WORK TASK:
Output the entries in full and verbatim, pictures omitted.

─── GIVEN RECORDS

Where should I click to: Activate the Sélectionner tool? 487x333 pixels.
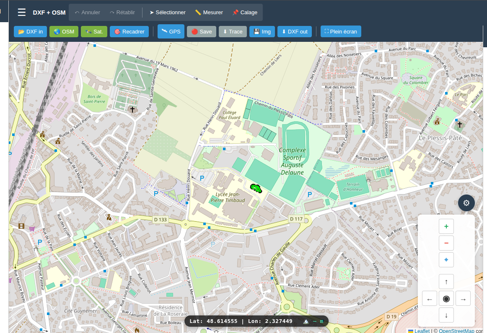point(167,13)
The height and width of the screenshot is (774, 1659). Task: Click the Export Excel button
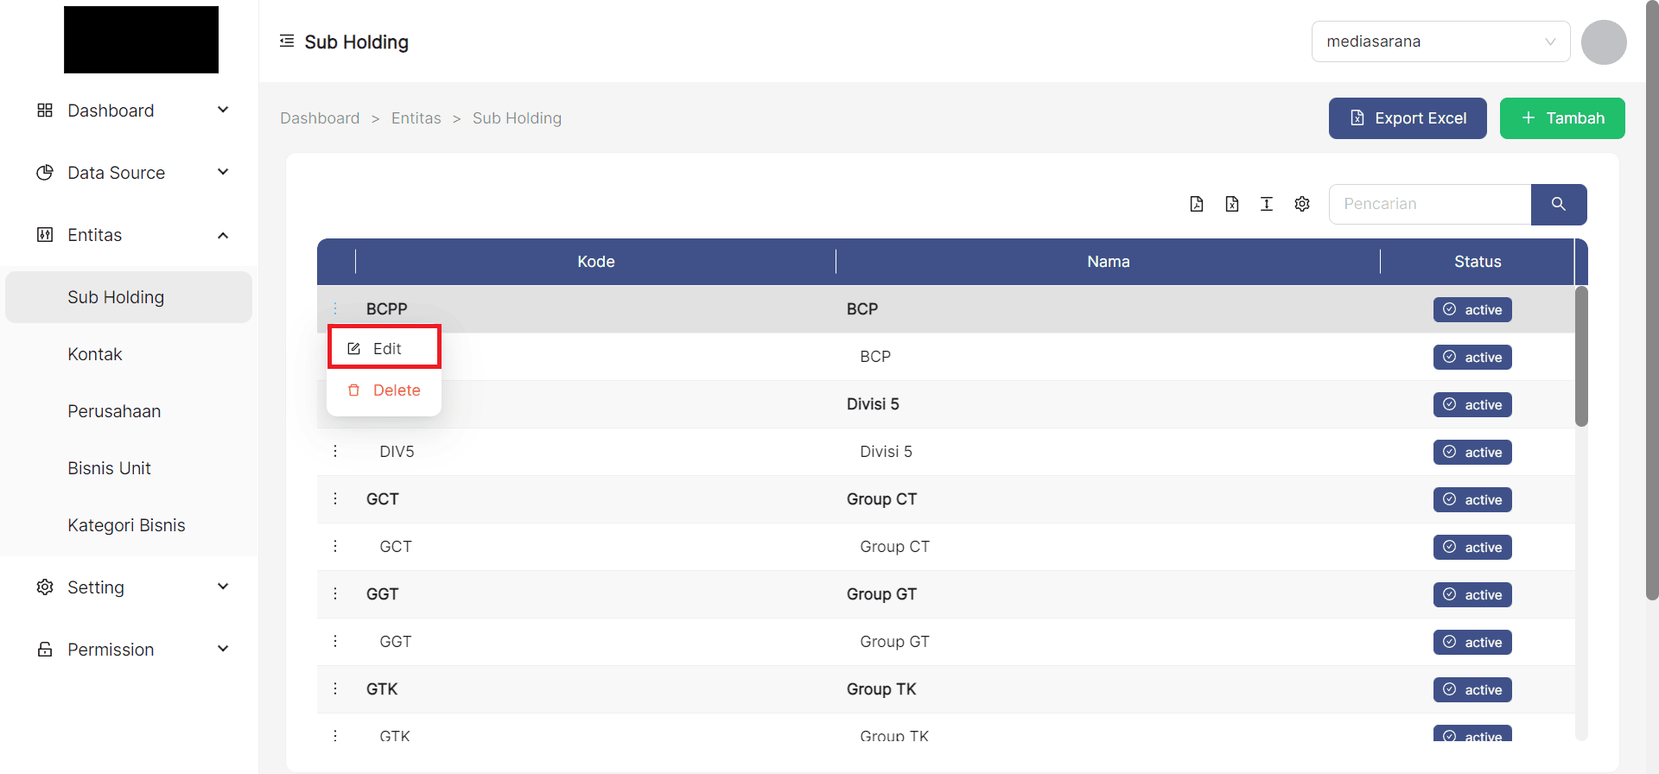(x=1408, y=118)
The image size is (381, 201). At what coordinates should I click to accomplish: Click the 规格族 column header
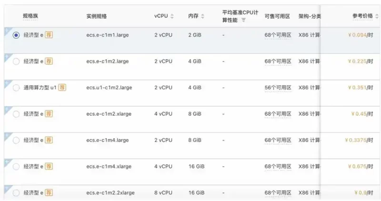click(x=30, y=16)
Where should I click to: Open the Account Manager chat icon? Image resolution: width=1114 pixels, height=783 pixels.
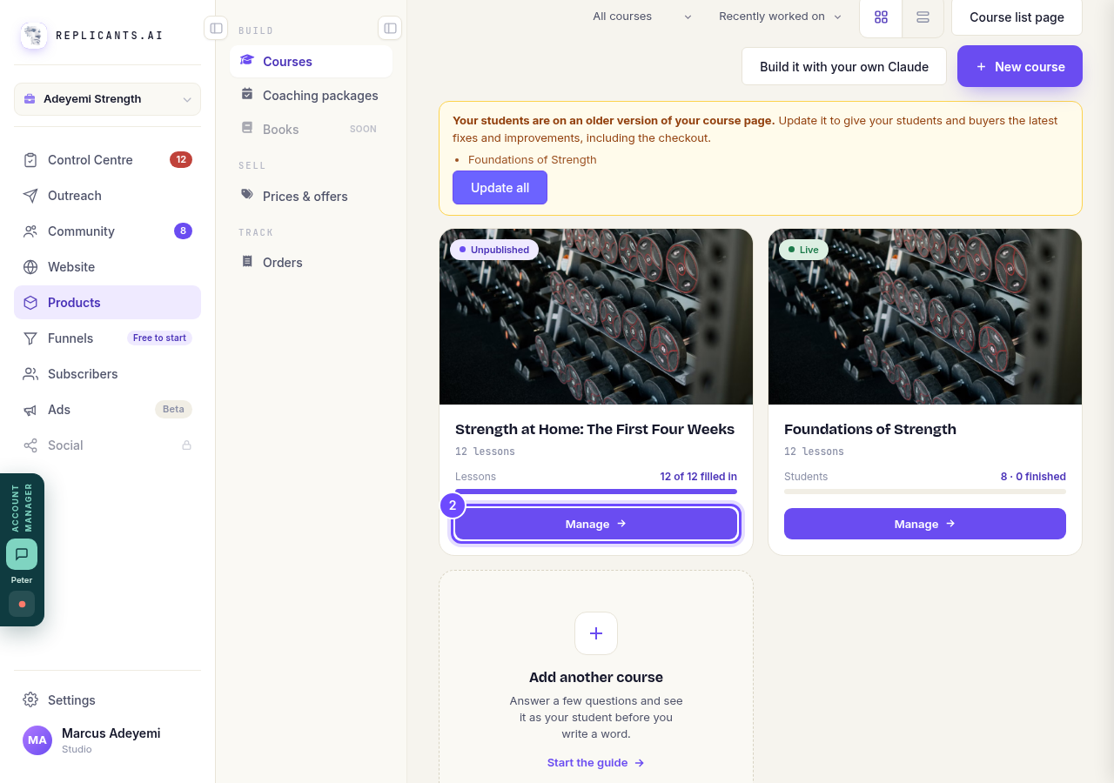click(x=22, y=554)
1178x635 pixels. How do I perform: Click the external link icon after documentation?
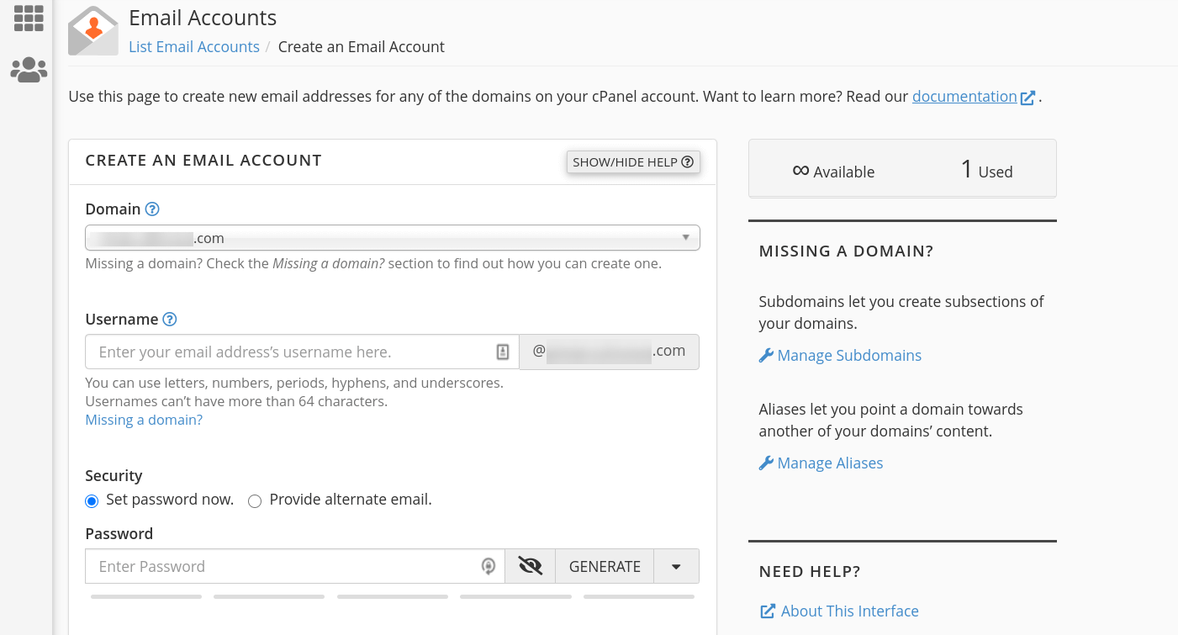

──────

RESULT OF THE EXERCISE:
Where should I click to: Activate the Sélectionner tool? 487x333 pixels.
point(167,13)
The height and width of the screenshot is (774, 1659). Task: Click the Export Excel button
(x=1408, y=118)
The image size is (381, 201). At what coordinates should I click to accomplish: Click the 规格族 column header
click(x=30, y=16)
Where should I click to: Open the Account Manager chat icon? Image resolution: width=1114 pixels, height=783 pixels.
click(x=22, y=554)
1178x635 pixels. How do I perform: Click the external link icon after documentation?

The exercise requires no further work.